## The request
Output every line from the one containing "This screenshot has width=1427, height=664." down to the one containing "[x=72, y=105]", both included, as a numbered list with blank lines omitted.

## Material
• • • •
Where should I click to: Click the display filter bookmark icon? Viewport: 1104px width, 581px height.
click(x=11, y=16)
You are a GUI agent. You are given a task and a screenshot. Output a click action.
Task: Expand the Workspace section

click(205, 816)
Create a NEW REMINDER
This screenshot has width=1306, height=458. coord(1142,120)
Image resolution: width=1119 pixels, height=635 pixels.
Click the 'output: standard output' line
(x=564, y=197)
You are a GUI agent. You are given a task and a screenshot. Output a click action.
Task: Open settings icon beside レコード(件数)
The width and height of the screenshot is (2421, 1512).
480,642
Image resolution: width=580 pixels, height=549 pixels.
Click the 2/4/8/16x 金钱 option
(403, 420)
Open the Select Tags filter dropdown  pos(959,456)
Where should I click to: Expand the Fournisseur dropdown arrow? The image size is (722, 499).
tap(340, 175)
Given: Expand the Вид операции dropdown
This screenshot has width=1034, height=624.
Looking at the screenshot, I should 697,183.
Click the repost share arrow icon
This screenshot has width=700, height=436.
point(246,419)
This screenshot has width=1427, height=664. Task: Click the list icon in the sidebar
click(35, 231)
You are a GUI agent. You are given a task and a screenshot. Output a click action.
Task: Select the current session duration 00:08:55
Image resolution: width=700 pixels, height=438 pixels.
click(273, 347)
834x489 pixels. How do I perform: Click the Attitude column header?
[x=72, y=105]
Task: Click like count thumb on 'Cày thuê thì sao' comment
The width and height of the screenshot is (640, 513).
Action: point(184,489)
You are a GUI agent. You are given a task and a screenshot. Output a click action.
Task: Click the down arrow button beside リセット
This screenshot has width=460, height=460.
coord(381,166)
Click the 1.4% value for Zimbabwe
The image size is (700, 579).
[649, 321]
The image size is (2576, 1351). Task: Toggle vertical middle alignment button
• • • •
## Exercise output
1. This screenshot has width=1427, height=664. Task: Click the list icon in the sidebar
2. click(35, 231)
3. You are a GUI agent. You are given a task and a screenshot. Output a click action.
4. Task: Select the current session duration 00:08:55
5. Image resolution: width=700 pixels, height=438 pixels.
6. click(273, 347)
7. 834x489 pixels. How do I perform: Click the Attitude column header?
8. [x=72, y=105]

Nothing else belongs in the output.